A mediados del siglo XIX, el dietil éter comenzó a usarse en las intervenciones quirúrgicas, introduciendo al paciente en una zona donde la palabra dolor no existía en ni el diccionario.
Y es en esta sustancia flamable, cuyos vapores tienen una densidad mayor a la del aire, donde Eve Gil disuelve una futura historia probable, junto con su habitual sentido del humor, para entregarnos Virtus, novela editada por Jus a principios de este año.
La portada jala la vista: ante un fondo diluido, de tonos arena y débiles verdes, un niño –o niña– tiene el rostro vuelto levemente hacia la izquierda. El cabello oculto en la capucha de la sudadera o corto, las manos en los bolsillos de la prenda. No se puede decir que observe un punto más allá de la ilustración: carece de ojos, de nariz, de cejas, de boca. Su rostro es una masa de la que se podría desenterrar una escultura de cualquier estilo, desde un busto griego hasta una figura humana bidimensional con un solo ojo.
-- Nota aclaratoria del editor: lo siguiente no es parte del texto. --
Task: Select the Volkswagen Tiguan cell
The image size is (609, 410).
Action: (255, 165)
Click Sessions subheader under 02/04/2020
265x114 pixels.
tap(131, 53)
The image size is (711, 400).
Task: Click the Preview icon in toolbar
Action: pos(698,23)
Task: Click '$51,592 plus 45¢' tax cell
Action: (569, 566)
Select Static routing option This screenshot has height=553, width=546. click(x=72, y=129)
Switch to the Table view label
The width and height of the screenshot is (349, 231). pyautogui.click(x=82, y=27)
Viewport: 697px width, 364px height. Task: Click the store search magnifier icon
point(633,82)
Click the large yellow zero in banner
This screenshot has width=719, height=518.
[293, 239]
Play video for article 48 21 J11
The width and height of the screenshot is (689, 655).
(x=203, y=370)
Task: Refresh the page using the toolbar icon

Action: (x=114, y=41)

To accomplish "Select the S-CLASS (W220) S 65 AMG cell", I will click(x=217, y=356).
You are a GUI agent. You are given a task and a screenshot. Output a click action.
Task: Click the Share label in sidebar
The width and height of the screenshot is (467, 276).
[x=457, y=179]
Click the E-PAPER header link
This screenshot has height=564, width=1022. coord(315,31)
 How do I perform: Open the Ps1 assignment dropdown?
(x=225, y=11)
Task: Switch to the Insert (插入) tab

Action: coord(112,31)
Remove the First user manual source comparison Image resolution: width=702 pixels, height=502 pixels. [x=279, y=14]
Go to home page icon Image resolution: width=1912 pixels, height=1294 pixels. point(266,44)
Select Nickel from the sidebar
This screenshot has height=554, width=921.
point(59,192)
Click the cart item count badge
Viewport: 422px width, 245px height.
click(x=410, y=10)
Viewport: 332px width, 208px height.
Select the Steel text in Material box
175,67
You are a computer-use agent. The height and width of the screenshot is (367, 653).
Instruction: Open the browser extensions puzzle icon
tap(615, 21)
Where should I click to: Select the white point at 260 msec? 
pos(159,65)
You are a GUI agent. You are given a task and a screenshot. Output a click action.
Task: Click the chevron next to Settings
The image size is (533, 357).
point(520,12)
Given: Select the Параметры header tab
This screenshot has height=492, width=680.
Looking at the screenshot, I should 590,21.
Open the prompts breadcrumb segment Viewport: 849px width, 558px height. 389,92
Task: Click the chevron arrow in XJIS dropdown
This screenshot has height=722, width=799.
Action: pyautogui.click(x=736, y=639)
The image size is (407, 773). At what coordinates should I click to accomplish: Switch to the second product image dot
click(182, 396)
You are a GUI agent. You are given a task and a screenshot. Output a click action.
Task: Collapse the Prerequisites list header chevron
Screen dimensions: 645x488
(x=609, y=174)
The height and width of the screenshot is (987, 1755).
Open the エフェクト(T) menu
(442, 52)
La idea es precisa: un rostro donde es posible trazar cualquier rasgo, una ciudad de bloques en la que se proyecta una película sin final aparente. Un inmenso lugar para proyecciones, donde los actores nombran “hijo, Fido, Amor” a seres que no existen y a los que luego lloran en las calles vacías, llamándolos a gritos cuando el virus Samsa corre de golpe el telón.
A través de Juana Inés Rul–Monasterios, de un ensayo escrito en octubre del año 2068, asistimos a una región llamada Unid@mérica. Presidentes que vigilan desde el cielo a sus gobernados, microchips insertados en el cerebro, interacciones con los actores y actrices de moda, con los dioses griegos, banquetes y la sensación de estar satisfecho en un cuerpo anémico, elementos que caben en el “espectáculo más grande del mundo” (como lo dice la portada en letras rojas) y en la realidad.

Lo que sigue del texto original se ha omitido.